What to do
1. Can you output the part of the table saw thread from "## nwbusa (Feb" up to and including "(Aug 19, 2012)", word for word?
2. Will you return, unchanged, the lines of the entries from the line with "Screen dimensions: 1389x868" up to and including the line with "Action: 93,545"?

Selected extract
****************

This side of the pond, all table saws have an anti kick back device fitted, it's a riving knife.
So called 'kickback' is caused when the timber pinches onto the rising teeth of the blade, a riving knife prevents this and kickback cannot happen.
We see all sorts of video's on youtube of you guys using your table saws without riving knives and wonder how the heck you get away with it, obviously some don't.
Have a look at this.
http://www.dailymotion.com/video/x7d2vt_kelly-mehler-table-saw_lifestyle


----------



## nwbusa (Feb 21, 2012)

I agree with Barry and also with the video link posted above. I personally wouldn't use a table saw without a riving knife, although I don't have much use for the blade guard and zero use for the pawls.


----------



## nicholasrhall (Aug 19, 2012)

Great video Eugene. That was time well spent. Kelly Mehler is a man who knows a thing or two about woodworking. It was pretty amazing to see his demonstration with the piece of styrofoam showing exactly how kick-back occurs.

If anyone has never seen kick-back in real life, you can see it up close and personal on a square of styrofoam at 11:55 seconds into the video. Even with a styrofoam "board" it's pretty amazing to watch. The destructive force that it generates is incredible. I guarantee it you'll work safer after seeing it in real life.

Thanks again for posting. I'll be buying a micro-jig splitter before I fire up my saw again. Now I've just got to figure out where to get the money for a saw with a riving knife


----------



## OggieOglethorpe (Aug 15, 2012)

One more thing…

People who use Board Buddies, without a splitter or riving knife, on a higher horsepower saw need to be aware that a pinched blade due to reaction wood may generate enough force to lift a typical fence, to which the BB's are attached, right off the table. Most fence attachment systems resist side forces better than lifting forces. In this scenario, the BB's become the fulcrum forcing the wood against the top of the spinning teeth.

If this happens, there will be enough crazy going on that you may touch something that you shouldn't as you try to hang on.

BB's can help hold well-behaved stock against the fence, preventing stock rotating and touching rising teeth, but don't skip the splitter. Pinch events can happen instantly. Once you've seen a board jam solid on a riving knife, or even remove a Micro-Jig splitter from it's mounting holes, you'll be really glad something was back there, as you knee the OFF switch and wait for the saw to coast down.


----------

****************

Entries provided

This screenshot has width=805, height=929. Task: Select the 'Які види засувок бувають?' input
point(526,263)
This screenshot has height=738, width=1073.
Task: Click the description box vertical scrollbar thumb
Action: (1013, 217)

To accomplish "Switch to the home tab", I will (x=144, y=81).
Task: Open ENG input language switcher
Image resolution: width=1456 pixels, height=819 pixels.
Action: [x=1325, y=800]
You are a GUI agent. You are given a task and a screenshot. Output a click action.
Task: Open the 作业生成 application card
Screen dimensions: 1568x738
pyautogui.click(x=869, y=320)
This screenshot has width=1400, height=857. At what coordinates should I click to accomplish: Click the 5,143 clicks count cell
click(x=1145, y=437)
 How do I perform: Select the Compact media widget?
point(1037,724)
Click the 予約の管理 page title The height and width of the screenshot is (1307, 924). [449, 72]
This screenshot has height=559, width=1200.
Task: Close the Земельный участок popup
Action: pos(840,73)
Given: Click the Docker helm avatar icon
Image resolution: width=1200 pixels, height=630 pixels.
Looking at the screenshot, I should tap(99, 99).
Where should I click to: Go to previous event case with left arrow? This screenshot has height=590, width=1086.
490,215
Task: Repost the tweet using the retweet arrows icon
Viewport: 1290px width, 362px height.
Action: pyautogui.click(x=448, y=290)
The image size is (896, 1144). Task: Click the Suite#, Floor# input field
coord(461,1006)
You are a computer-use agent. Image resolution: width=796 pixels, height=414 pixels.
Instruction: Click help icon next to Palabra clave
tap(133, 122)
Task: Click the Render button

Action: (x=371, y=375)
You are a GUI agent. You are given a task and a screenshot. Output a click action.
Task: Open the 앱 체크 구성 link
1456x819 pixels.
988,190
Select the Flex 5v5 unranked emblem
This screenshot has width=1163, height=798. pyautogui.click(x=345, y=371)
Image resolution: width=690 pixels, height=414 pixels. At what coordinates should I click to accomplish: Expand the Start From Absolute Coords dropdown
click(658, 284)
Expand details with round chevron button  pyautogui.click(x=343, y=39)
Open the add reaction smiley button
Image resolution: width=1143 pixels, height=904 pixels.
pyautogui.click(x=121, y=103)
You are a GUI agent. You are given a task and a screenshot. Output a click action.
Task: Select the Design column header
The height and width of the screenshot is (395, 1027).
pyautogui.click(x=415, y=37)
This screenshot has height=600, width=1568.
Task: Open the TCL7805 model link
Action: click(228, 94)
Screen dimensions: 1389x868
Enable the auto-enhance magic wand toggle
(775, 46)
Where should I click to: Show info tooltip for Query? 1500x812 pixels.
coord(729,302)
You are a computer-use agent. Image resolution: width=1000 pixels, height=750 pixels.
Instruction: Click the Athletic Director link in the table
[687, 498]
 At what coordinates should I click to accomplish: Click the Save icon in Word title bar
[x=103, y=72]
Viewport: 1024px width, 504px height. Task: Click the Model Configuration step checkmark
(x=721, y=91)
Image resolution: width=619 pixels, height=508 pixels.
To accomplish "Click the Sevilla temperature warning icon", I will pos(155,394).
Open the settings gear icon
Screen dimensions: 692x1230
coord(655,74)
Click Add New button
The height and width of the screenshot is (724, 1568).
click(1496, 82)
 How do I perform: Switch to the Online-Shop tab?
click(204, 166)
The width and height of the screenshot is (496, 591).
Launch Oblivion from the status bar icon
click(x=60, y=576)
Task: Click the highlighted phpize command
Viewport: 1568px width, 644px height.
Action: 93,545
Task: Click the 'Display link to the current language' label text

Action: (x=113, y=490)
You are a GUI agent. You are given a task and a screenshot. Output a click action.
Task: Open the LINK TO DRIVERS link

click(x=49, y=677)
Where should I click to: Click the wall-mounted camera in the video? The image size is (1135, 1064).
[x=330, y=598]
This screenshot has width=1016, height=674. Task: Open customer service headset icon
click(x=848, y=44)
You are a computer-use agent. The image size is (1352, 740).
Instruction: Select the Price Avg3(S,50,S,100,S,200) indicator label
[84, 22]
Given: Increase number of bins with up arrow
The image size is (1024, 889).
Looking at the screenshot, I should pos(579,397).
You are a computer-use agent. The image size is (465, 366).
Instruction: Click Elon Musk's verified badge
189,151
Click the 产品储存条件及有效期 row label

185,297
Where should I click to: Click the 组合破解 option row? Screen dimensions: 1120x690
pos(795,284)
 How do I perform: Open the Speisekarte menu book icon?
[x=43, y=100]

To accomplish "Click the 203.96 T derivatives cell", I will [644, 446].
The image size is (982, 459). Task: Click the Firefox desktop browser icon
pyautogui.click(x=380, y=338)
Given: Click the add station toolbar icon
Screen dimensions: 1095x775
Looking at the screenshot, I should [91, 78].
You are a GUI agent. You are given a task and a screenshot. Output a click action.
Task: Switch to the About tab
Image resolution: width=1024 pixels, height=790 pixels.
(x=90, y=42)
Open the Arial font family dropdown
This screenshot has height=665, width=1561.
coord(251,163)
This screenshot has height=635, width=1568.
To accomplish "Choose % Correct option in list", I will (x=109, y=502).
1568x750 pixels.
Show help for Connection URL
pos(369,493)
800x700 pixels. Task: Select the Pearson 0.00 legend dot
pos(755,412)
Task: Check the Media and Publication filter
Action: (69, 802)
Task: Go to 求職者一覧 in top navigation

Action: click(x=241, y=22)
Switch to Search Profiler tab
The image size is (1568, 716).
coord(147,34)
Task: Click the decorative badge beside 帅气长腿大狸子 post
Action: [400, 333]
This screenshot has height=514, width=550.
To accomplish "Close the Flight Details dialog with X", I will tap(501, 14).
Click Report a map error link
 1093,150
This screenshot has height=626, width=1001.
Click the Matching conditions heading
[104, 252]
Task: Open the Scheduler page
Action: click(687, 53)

****************

Answers to the tasks
1.
## nwbusa (Feb 21, 2012)

I agree with Barry and also with the video link posted above. I personally wouldn't use a table saw without a riving knife, although I don't have much use for the blade guard and zero use for the pawls.


----------



## nicholasrhall (Aug 19, 2012)

2.
Screen dimensions: 1389x868
Enable the auto-enhance magic wand toggle
(775, 46)
Where should I click to: Show info tooltip for Query? 1500x812 pixels.
coord(729,302)
You are a computer-use agent. Image resolution: width=1000 pixels, height=750 pixels.
Instruction: Click the Athletic Director link in the table
[687, 498]
 At what coordinates should I click to accomplish: Click the Save icon in Word title bar
[x=103, y=72]
Viewport: 1024px width, 504px height. Task: Click the Model Configuration step checkmark
(x=721, y=91)
Image resolution: width=619 pixels, height=508 pixels.
To accomplish "Click the Sevilla temperature warning icon", I will pos(155,394).
Open the settings gear icon
Screen dimensions: 692x1230
coord(655,74)
Click Add New button
The height and width of the screenshot is (724, 1568).
click(1496, 82)
 How do I perform: Switch to the Online-Shop tab?
click(204, 166)
The width and height of the screenshot is (496, 591).
Launch Oblivion from the status bar icon
click(x=60, y=576)
Task: Click the highlighted phpize command
Viewport: 1568px width, 644px height.
Action: 93,545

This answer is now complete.